Потом она рассказывает, как возник конкурс и как во время Второй мировой и после убийства Кеннеди традиция временно прерывалась.
Никогда прежде я не видела, чтобы моя мама столь мастерски держала внимание аудитории. Она стоит с прямой спиной, и ее голос легко долетает до всех уголков зала. Она хозяйка.
Но больше всего меня, пожалуй, поражает то, насколько завороженно все ее слушают. И наш стол не исключение. Здесь, в своей стихии, перед нами не моя мама, а Рози Диксон, Юная Мисс Люпин города Кловера – 1997. Здесь она королева. Преклоните колени!

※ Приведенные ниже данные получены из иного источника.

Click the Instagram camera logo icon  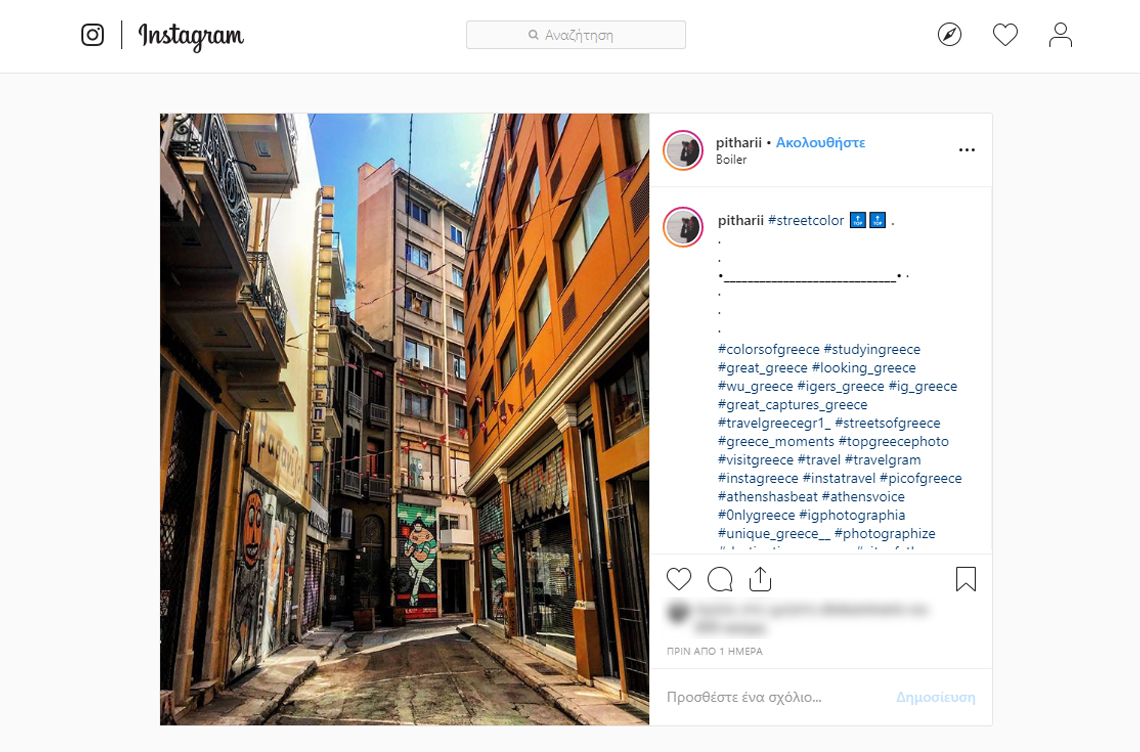pos(92,35)
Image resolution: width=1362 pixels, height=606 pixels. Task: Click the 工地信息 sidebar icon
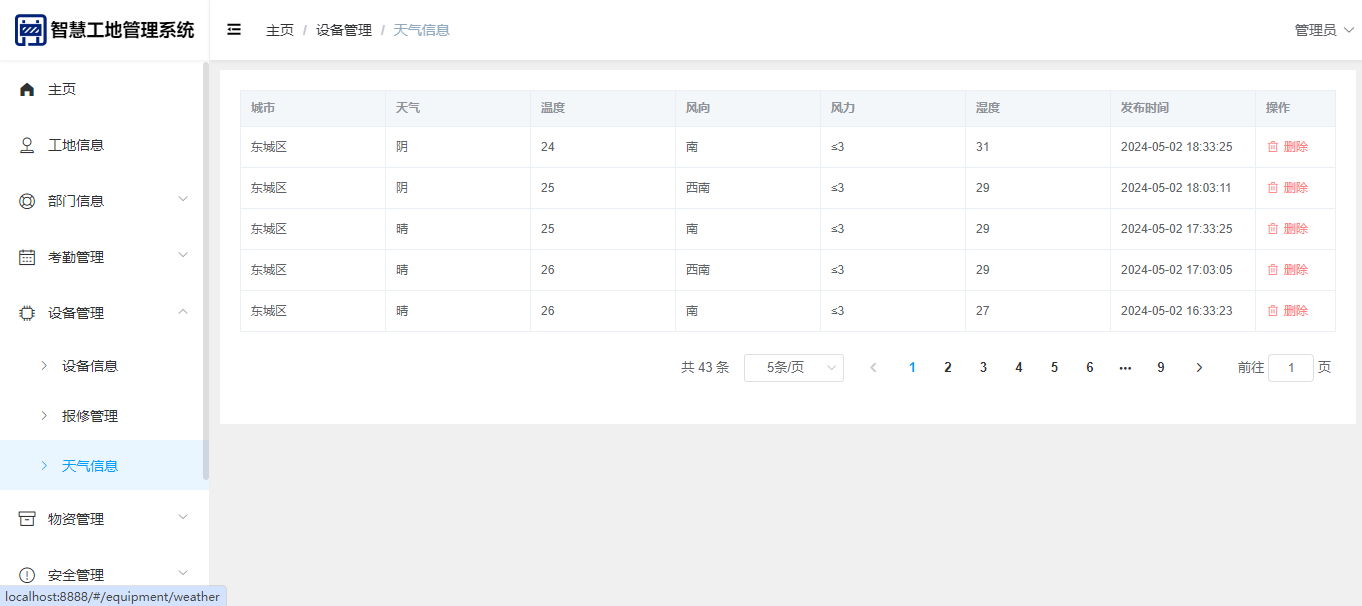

– Так вот, если вы не указали в заявке, что именно представите на шоу талантов, то у вас есть время до первой недели ноября. И не забудьте: комитет будет одобрять ваш номер, поэтому не пытайтесь выехать на своей сексуальности, ясно? Кроме того, ваше вечернее платье, купальник и костюм для шоу талантов также подлежат одобрению; происходить это будет в последнюю среду непосредственно перед началом конкурса.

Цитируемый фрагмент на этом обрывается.